L'iniziativa è nata dalla collaborazione tra l'Istituzione Culturale Educativa Castiglionese (ICEC), l'Istituto Comprensivo “Dante Alighieri” e i rappresentanti dei Rioni cittadini. L'obiettivo dichiarato è quello di far scoprire alle nuove generazioni le radici del Palio, trasformando un momento istituzionale come l'avvio dell'anno scolastico in un'esperienza comunitaria e partecipata. Per ulteriori dettagli sull'iniziativa e per consultare i documenti relativi alle attività programmate, è possibile visitare il sito ufficiale dell'Istituto Comprensivo “Dante Alighieri” o consultare l'albo pretorio dell'ICEC.
Una mattinata tra musica e coreografie
La staffetta dei Rioni ha preso il via alle ore 10:00 presso la scuola primaria “M. Valdarnini” di Montecchio Vesponi. In entrambi i plessi, gli studenti hanno assistito a coreografie di sbandieratori accompagnate dal ritmo di tamburi e chiarine.
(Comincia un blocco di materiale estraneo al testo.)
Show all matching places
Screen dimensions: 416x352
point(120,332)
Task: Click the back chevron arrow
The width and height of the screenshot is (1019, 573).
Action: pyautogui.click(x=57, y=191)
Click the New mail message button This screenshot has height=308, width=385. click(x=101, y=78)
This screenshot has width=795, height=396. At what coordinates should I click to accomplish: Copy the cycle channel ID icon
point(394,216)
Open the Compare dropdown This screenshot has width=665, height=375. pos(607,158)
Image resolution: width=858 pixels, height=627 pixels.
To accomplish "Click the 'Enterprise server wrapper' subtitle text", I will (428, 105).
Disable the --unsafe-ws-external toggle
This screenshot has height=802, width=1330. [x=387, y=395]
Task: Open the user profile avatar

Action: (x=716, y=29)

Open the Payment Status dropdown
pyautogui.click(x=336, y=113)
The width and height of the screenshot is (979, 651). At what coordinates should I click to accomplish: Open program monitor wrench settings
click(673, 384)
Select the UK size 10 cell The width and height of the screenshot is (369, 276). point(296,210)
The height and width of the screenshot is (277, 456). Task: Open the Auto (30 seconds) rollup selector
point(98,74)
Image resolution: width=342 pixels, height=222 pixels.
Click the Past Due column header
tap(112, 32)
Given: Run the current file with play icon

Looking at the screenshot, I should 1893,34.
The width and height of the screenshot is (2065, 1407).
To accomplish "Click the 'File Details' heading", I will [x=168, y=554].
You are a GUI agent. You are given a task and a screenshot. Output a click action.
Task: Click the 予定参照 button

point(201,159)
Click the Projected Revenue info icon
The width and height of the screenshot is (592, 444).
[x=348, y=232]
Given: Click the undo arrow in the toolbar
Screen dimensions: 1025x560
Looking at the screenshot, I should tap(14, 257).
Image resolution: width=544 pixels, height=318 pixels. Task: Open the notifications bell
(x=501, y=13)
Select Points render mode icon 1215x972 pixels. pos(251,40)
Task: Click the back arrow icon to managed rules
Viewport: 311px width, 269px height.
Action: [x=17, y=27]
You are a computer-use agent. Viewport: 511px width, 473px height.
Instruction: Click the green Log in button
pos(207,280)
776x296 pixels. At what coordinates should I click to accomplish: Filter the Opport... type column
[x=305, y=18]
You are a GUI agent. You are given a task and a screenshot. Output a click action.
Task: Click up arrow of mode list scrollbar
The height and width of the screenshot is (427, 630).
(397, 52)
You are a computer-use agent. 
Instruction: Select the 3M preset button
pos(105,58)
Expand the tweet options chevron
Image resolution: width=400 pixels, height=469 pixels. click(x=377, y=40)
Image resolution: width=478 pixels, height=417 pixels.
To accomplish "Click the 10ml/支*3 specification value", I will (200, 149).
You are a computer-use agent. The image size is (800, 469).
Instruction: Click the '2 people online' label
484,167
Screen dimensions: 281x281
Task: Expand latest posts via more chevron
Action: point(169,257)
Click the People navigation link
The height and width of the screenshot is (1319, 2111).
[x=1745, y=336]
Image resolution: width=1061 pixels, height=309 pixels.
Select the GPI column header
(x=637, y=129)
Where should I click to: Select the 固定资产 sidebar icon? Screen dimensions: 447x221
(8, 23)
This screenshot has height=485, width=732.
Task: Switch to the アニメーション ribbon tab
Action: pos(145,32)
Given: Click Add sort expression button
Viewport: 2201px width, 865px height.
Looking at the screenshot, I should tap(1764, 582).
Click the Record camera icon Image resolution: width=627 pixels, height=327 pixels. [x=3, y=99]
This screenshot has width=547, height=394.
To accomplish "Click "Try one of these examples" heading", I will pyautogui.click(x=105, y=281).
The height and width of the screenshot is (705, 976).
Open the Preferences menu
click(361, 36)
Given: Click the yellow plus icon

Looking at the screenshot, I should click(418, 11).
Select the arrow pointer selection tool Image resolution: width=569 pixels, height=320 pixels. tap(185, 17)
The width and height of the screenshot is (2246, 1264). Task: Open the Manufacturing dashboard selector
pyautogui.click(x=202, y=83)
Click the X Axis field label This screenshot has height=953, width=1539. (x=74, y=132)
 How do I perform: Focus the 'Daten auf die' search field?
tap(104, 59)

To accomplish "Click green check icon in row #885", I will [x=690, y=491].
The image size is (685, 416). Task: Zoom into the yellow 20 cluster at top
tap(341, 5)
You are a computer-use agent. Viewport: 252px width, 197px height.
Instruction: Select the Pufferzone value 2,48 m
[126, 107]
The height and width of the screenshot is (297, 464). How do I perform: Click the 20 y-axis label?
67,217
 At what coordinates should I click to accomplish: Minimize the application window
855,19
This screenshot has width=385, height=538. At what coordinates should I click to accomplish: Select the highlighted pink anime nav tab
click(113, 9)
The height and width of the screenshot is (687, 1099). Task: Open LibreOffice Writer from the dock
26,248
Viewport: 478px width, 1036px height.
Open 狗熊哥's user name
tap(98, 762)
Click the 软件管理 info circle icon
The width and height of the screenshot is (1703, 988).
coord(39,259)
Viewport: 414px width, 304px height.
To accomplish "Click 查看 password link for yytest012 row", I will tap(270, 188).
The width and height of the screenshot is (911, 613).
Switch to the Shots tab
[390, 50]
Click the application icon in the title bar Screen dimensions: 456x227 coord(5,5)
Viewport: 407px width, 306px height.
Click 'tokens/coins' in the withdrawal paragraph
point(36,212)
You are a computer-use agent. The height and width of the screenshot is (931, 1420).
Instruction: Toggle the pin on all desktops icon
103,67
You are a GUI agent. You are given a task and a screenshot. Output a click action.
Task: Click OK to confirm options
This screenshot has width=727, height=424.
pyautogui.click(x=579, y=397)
Non si è trattato di un semplice spettacolo da spettatori: al termine di ogni esibizione, infatti, gli alunni sono stati invitati a interagire con i figuranti. I bambini hanno avuto l'opportunità di provare personalmente gli strumenti musicali e di cimentarsi nei primi, semplici lanci delle bandiere, toccando con mano gli elementi che caratterizzano la vita rionale e la preparazione del Palio.
Il valore di una tradizione condivisa
Come sottolineato da Elisa Canocchi, Presidente dell'ICEC, il senso dell'iniziativa va oltre la pura coreografia. I Rioni e il Palio vengono presentati agli studenti come realtà vive, costruite nel tempo attraverso il lavoro, le relazioni umane e la memoria collettiva.
Portare questi simboli all'interno delle aule significa, per l'amministrazione e per l'istituto scolastico, raccontare ai più piccoli i luoghi in cui la comunità si incontra e cresce. L'idea di coinvolgere direttamente gli istituti scolastici mira a radicare il senso di appartenenza al territorio, permettendo ai ragazzi di guardare alle tradizioni locali non come a un retaggio del passato, ma come a una parte integrante del proprio percorso formativo e sociale.